Wealthier districts worry that this would guarantee they couldn’t afford those foreign language classes and higher teacher salaries.

But linking the fortunes of wealthy, politically powerful districts to the fortunes of poor districts may be the only way the Legislature will ever provide enough money to poor districts to create the well-educated workforce throughout the state that will attract good-paying jobs, turn today’s students into tomorrow’s taxpaying citizens and improve everybody’s standard of living. That’s because lawmakers won’t dare tell their affluent constituents that they must accept less.

Simple, if not easy, solutions

The tax swap itself still presents problems. Fortunately, just as relying too heavily on a sales tax creates problems with fairness, stability and the economy, reforming the sales tax can solve many of the problems.

Lawmakers already support one part of the solution — exempting groceries from taxation. That will make the sales tax much less regressive.

Expanding the sales tax base, on the other hand, makes the tax less susceptible to economic ups and downs, and allows you to keep the rate down.

That starts with eliminating some of the more than 60 special tax exemptions, which keep a third of the products sold in South Carolina from being taxed.

It makes sense to exempt raw materials, so we don’t tax the same things twice. But many exemptions can’t be justified, and need to be eliminated.

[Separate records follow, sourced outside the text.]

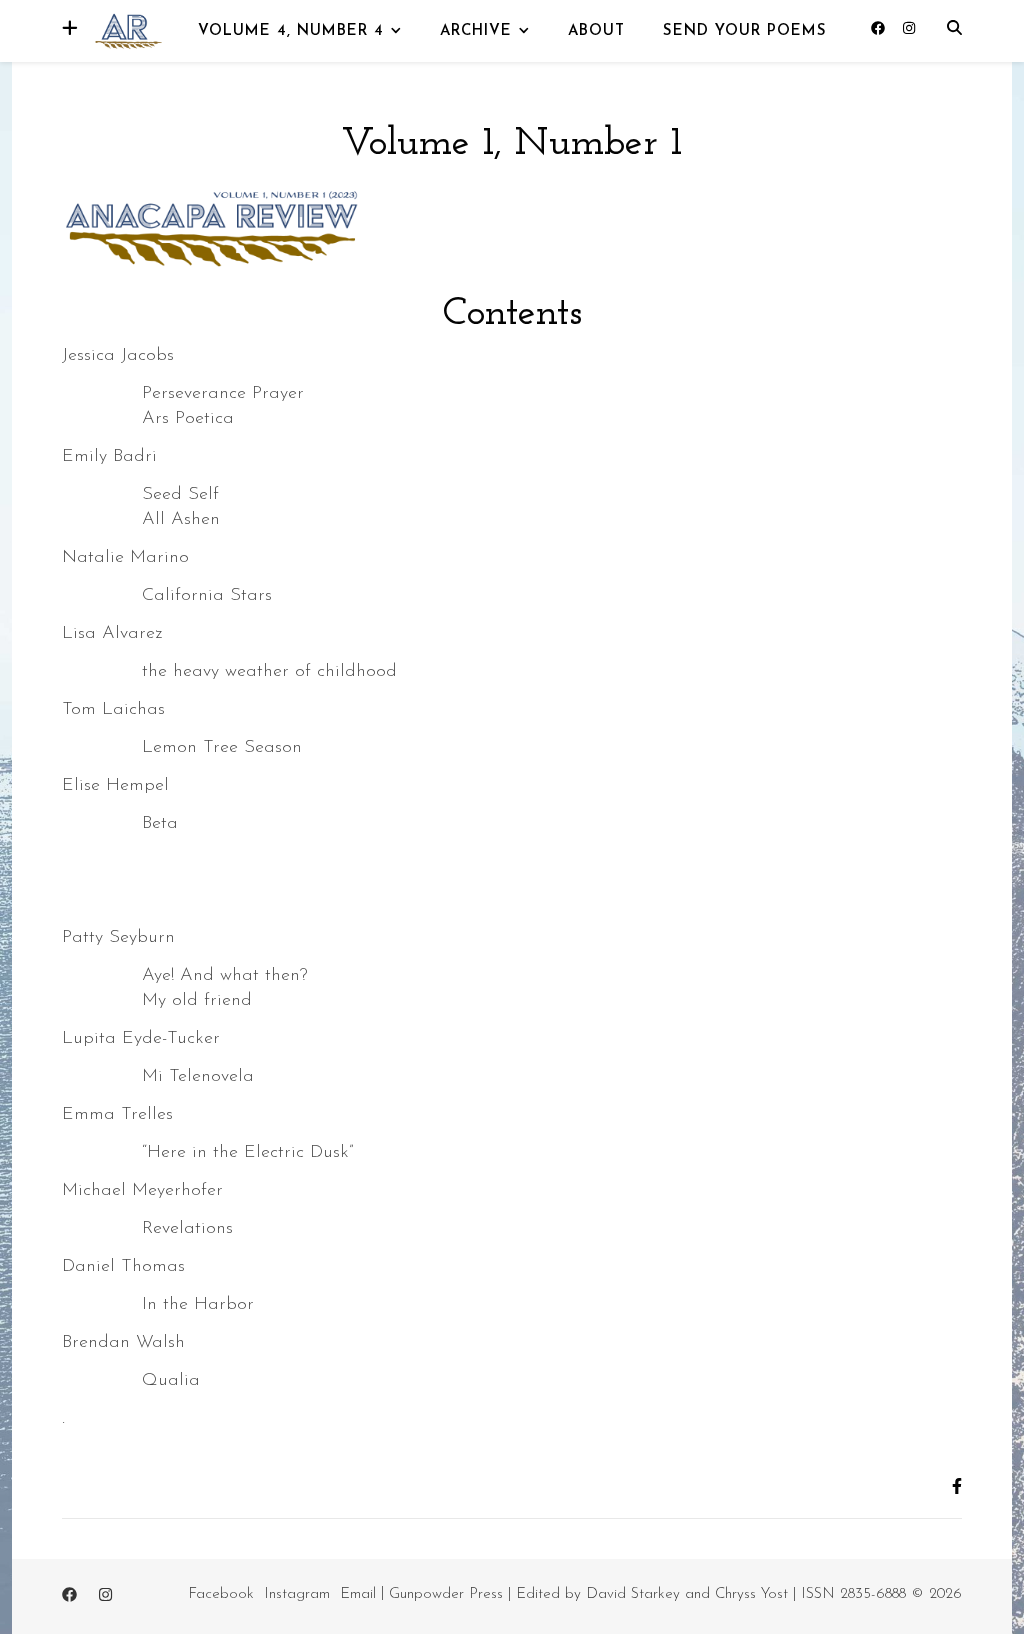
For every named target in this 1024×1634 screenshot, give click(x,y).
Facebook (221, 1594)
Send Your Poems (745, 31)
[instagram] (909, 29)
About (596, 31)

Topping the list is the $300 sales tax cap on cars, which causes the tax rate to go down as the cost of the car goes up.

The other way to broaden the sales tax base is to tax more services. South Carolina taxes 32 of the federal government’s 164 categories of services, from cell phone and diaper services to auto rentals and sign installation. Just about all states tax more services.

Taxes on some services create double-taxation, just as taxing raw goods does. And taxes on services that people can purchase elsewhere (accounting, for instance) could drive some business out of state. But many services — housecleaning, pet sitting, plumbing, for instance — must be purchased locally. Such services should be taxed, just like products.

Taxing more services also makes the sales tax less regressive, because wealthier people tend to spend more of their money on services than do poorer people.

Reaching the best compromise

The sales tax leg of the stool would likely grow too long under either the House or the Senate proposal. One way to even things back up is to take away several of the local sales taxes. Another would be to let local governments use impact fees to cover more of the infrastructure costs that growth demands.

Some changes in property tax exemptions could also help keep the new tax system from being even more regressive than the one we have now. Adjusting income tax brackets would be the best way to ensure fairness across income groups.

Beyond the big three taxes, South Carolina has the lowest cigarette tax in the country and the fourth-lowest gasoline tax. Those low taxes encourage kids to smoke, and discourage conservation, propping up Middle East despots. The best time to increase both of those taxes is now, as part of whatever plan emerges.

When you’re dealing with something as complex as redesigning a tax system, the question isn’t whether the final plan looks exactly the way anyone wants. If it does, it’s probably unacceptable to most people. The question is whether it does more harm than good.

If we keep our focus on meeting those essential goals of adequacy, stability, fairness and allegiance to the values of our society, then the plan that finally emerges should do that. If we don’t, then it likely will do more harm than good — and should be rejected.